An Experiment To Examine the Effect of Springs In Parallel

When a spring is at rest (not squeezed or stretched) the attracting and repelling forces between the molecules are exactly balanced.

When the spring is stretched the molecules move slightly further apart. The repelling force decreases more than the attracting force. Then when you release the spring the attracting force pulls the molecules back together.

Evidence (some bits found on a DK – How Things Work CD)

The forces between molecules are electrical because within each molecule are positive and negative charges so therefore forces become attraction and repulsion. I would say that a spring is difficult to pull apart because there are strong attracting forces holding particles together.

A spring is also difficult to compress because there are strong repelling forces stopping the particles getting close together.

Key Variables

Variables that could affect my experiment are

• Size of spring (length & wide-ness)
• Number of coils in spring
• Thickness of spring
• Material of spring
• Load (N)

• Size of spring

Springs vary in length. If I were to use different lengths of spring then I would be investigating the effect of springs at different lengths in parallel. A longer spring would extend a different length to a shorter one. It would give less extension to a shorter one. Therefore double the length of a spring would give half the extension to the shorter one to a particular weight (N). This is because the force has twice as many molecules to pull apart in a longer spring to stretch it than in the shorter one. There is double the amount of molecules in a longer spring to carry the force from the weight, so less extension.

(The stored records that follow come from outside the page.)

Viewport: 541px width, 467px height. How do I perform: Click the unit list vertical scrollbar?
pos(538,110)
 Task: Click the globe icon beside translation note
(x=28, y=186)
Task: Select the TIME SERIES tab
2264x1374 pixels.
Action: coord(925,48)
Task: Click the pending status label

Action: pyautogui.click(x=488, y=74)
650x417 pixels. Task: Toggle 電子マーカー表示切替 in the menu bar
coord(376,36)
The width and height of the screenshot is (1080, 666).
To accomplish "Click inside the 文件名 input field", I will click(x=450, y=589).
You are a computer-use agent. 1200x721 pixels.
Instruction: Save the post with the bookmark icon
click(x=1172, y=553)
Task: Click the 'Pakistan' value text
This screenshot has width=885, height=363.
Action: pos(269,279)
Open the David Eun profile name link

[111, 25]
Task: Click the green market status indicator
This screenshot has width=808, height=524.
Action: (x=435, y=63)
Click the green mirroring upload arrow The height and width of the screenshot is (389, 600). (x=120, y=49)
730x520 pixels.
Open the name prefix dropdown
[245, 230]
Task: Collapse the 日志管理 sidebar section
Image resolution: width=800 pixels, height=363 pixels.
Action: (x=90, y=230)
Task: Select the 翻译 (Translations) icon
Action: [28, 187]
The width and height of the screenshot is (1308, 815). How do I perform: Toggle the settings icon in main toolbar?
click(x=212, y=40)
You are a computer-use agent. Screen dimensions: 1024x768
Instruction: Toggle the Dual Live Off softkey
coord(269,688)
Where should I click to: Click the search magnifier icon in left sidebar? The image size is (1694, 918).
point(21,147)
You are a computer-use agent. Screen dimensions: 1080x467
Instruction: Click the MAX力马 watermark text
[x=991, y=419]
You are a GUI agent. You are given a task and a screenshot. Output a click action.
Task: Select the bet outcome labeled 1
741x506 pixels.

The wide-ness of the springs will also affect the experiment. Here are two springs of different wide-ness:

A larger area of cross section gives a small extension for a particular force. Therefore double the wide-ness of a spring would give half the extension.

• Number of coils

I am going to be using a coil spring. It is the most common type of spring shape. A coil spring is a spring twisted into spirals which makes it compact. It keeps the elasticity of a long spring. By having more coils, the spring becomes more compact.

• Thickness of spring

I have found that a spring is a solid made from molecules that have attractive forces between them. By having a thicker spring there will be more molecules. This would mean there are more molecules for you to stretch the spring apart. Therefore by having a thicker spring there would be less extension because the force from the load would be acting on more molecules. A thicker spring is stronger so it will hold more load.

A stronger spring would have a thicker material giving a small extension. A weaker spring would have a thinner material and would give a large extension.

• Material

From my knowledge I know that steel is a better elastic than copper. Copper is elastic but not as elastic as steel. As I said in my background knowledge it follows Hooke’s Law up to a point. (It gets easier to stretch as more weight is applied and begins to flow until it snaps). A steel spring is much more difficult to stretch than copper. If I were to use a steel spring and a copper spring there would be a very big difference in extension when a particular weight (N) is applied. Copper would extend more than steel when the same weight is applied to each. A copper spring will extend more because the molecules are easier to pull apart than in steel.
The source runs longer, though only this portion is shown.